Exercise
Return, word for word, the lines of the records from the line with "Where should I click to: Open" up to and including the final line of the records.

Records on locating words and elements
## start

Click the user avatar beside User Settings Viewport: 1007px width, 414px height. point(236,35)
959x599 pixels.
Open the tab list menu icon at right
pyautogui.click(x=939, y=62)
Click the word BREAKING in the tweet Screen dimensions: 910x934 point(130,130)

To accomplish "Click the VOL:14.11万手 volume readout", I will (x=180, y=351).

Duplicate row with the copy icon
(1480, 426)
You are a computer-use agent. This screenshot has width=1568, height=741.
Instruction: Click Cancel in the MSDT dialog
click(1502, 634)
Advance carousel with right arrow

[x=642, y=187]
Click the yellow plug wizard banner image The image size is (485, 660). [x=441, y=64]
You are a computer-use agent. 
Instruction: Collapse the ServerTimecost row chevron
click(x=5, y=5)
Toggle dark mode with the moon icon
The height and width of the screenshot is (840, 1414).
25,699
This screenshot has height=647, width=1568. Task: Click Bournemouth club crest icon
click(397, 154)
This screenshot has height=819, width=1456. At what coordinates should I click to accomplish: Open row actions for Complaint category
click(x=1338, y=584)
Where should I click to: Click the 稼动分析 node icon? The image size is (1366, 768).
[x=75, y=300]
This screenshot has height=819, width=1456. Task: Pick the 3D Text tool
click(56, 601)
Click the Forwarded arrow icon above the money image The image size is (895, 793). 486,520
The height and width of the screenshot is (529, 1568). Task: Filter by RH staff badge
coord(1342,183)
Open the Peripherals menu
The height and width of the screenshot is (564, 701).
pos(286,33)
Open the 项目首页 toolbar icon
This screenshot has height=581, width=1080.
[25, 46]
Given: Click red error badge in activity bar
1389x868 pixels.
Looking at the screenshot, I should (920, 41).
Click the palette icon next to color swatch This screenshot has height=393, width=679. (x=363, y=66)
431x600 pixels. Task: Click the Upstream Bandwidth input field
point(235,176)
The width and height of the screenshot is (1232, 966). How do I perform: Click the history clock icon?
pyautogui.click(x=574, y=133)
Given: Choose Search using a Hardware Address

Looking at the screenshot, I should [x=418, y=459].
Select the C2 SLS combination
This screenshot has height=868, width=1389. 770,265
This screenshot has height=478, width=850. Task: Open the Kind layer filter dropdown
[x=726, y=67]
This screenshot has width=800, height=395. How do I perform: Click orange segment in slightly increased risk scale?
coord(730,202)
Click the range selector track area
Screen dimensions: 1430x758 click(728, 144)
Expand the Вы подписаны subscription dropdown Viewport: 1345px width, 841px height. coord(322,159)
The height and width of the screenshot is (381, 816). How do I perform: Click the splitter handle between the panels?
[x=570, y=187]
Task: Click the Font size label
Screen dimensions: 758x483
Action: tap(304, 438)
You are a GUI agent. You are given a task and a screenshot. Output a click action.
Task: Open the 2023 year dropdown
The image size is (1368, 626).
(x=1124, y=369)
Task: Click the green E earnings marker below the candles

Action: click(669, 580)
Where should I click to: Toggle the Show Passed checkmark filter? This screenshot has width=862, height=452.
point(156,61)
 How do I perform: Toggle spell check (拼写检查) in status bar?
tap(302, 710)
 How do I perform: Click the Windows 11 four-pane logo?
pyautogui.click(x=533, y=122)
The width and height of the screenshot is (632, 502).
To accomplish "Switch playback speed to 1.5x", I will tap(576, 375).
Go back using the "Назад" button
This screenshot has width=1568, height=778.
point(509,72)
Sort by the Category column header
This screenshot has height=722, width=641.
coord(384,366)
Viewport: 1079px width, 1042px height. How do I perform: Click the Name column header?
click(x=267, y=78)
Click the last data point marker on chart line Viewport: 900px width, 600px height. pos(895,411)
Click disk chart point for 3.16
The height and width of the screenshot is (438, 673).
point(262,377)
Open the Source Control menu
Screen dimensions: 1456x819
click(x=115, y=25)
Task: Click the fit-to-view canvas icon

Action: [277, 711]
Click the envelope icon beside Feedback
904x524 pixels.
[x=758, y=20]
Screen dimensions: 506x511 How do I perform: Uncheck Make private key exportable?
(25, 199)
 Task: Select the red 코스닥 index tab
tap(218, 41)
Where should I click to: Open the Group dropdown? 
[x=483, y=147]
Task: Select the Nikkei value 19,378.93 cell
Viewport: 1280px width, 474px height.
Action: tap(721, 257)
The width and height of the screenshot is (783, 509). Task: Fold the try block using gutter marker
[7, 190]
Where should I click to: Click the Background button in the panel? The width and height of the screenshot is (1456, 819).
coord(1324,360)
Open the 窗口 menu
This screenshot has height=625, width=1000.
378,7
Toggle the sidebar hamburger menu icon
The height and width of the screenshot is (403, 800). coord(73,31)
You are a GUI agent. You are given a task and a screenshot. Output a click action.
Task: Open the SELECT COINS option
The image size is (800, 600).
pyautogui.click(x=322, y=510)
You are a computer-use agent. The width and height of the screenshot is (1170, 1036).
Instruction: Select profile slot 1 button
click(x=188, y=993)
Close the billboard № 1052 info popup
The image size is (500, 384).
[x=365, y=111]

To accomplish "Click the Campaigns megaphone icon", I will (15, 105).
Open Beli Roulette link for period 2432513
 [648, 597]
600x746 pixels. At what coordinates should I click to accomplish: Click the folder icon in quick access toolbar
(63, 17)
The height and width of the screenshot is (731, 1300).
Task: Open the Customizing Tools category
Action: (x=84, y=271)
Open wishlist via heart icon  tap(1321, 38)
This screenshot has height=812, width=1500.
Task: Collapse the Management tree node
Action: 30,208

## end

Result of the task
Where should I click to: Open the Group dropdown? 
[x=483, y=147]
Task: Select the Nikkei value 19,378.93 cell
Viewport: 1280px width, 474px height.
Action: tap(721, 257)
The width and height of the screenshot is (783, 509). Task: Fold the try block using gutter marker
[7, 190]
Where should I click to: Click the Background button in the panel? The width and height of the screenshot is (1456, 819).
coord(1324,360)
Open the 窗口 menu
This screenshot has height=625, width=1000.
378,7
Toggle the sidebar hamburger menu icon
The height and width of the screenshot is (403, 800). coord(73,31)
You are a GUI agent. You are given a task and a screenshot. Output a click action.
Task: Open the SELECT COINS option
The image size is (800, 600).
pyautogui.click(x=322, y=510)
You are a computer-use agent. The width and height of the screenshot is (1170, 1036).
Instruction: Select profile slot 1 button
click(x=188, y=993)
Close the billboard № 1052 info popup
The image size is (500, 384).
[x=365, y=111]

To accomplish "Click the Campaigns megaphone icon", I will (15, 105).
Open Beli Roulette link for period 2432513
 [648, 597]
600x746 pixels. At what coordinates should I click to accomplish: Click the folder icon in quick access toolbar
(63, 17)
The height and width of the screenshot is (731, 1300).
Task: Open the Customizing Tools category
Action: (x=84, y=271)
Open wishlist via heart icon  tap(1321, 38)
This screenshot has height=812, width=1500.
Task: Collapse the Management tree node
Action: 30,208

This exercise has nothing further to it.